Perché Dio ha deciso di rivelare la sua identità ai "bambini"? La risposta può apparire sconcertante: "Sì, o Padre, perché così è piaciuto a te". Nessuno può chiedere a Dio: "Che fai?".
Isaia mette in guardia l’uomo da questa tentazione, dicendo: "Guai a chi contende con chi lo ha plasmato, un vaso fra altri vasi d’argilla. Dirà forse la creta al vasaio: "Che cosa fai?" oppure: "La tua opera non ha manici"?" (Is 45,9).
Gesù più volte affronta il tema della suprema libertà di Dio nel suo agire. Basti ricordare la parabola degli operai dell’ultima ora. Il padrone, rivolgendosi a chi gli rimproverava una presunta ingiustizia, rispondeva: "Non posso fare delle mie cose quello che voglio? Oppure tu sei invidioso perché io sono buono?" (Mt 20,15). Anche nella scelta di rivelarsi ai "bambini" c’è una scelta di bontà che è di gran lunga oltre la giustizia perché la bontà è gratuita, la giustizia no.

Dimensione letteraria
Questa volta la Liturgia non ha toccato il testo evangelico originale. L’espressione "In quel tempo Gesù disse" appartiene al testo di Matteo. Ci sono piccole discrepanze tra il testo greco originale e la traduzione italiana. In greco, Gesù risponde a qualcuno (greco: "In quel tempo, rispondendo, Gesù disse"). Forse si trattava della risposta alle folle (?). Inoltre Gesù fa una preghiera di testimonianza (greco: "Confesso - exomologùmai - a te, Padre.."), mentre in italiano è diventata una preghiera di lode o preghiera di ringraziamento. Gesù intendeva confessare come il Padre avesse una preferenza particolare per donare la sua rivelazione ai "bambini" (in geco "nèpioi"; non "piccoli" che in greco sono i "mikròi"). L’uso del vocabolo "népios" (bambino) è dovuto alla contrapposizione tra i discepoli di Gesù (nèpioi) e coloro che avevano una competenza "accademica" della Legge (sapienti e dotti = sofòi, synetòi). Il testo è letterariamente diviso in quattro parti: la brevissima introduzione (v. 25a), la preghiera (vv. 25b-26), il detto sapienziale di autorivelazione (v. 27) e la chiamata del discepolo con l’insegnamento (vv. 28-30). Mentre la benedizione e la chiamata manifestano chiaramente i destinatari (il "Padre, Signore del cielo e della terra" e "voi che siete affaticati ed oppressi"), l’autorivelazione non si sa a chi sia indirizzata. Si può ipotizzare che i destinatari possano essere gli stessi ai quali Gesù rivolge la chiamata a seguirlo. Stando così le cose, bisogna allora rilevare che l’autorivelazione e la chiamata sono strettamente congiunte.

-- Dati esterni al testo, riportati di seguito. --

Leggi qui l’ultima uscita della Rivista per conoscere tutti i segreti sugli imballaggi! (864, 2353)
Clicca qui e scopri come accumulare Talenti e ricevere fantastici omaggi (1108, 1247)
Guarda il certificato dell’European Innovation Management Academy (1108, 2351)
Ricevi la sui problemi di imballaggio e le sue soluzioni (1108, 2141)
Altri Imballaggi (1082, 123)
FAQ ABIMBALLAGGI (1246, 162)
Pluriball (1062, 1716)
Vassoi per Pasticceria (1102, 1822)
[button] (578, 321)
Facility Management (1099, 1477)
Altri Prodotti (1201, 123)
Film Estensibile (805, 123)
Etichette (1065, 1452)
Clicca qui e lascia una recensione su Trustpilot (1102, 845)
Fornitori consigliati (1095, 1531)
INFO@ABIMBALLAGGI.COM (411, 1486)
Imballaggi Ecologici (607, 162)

Riflessione biblico-liturgica
a. Corazin, Betsaida e Cafarnao (cfr Mt 11,20-21) non avevano accolto i segni di Gesù (miracoli e predicazione) e non si erano convertite. I "nèpioi" invece accettano i segni e si convertono.
b. Per i rabbini la Legge era il vero "giogo" dell’uomo. Con Gesù il giogo diventa Lui stesso, che è la Sapienza di Dio.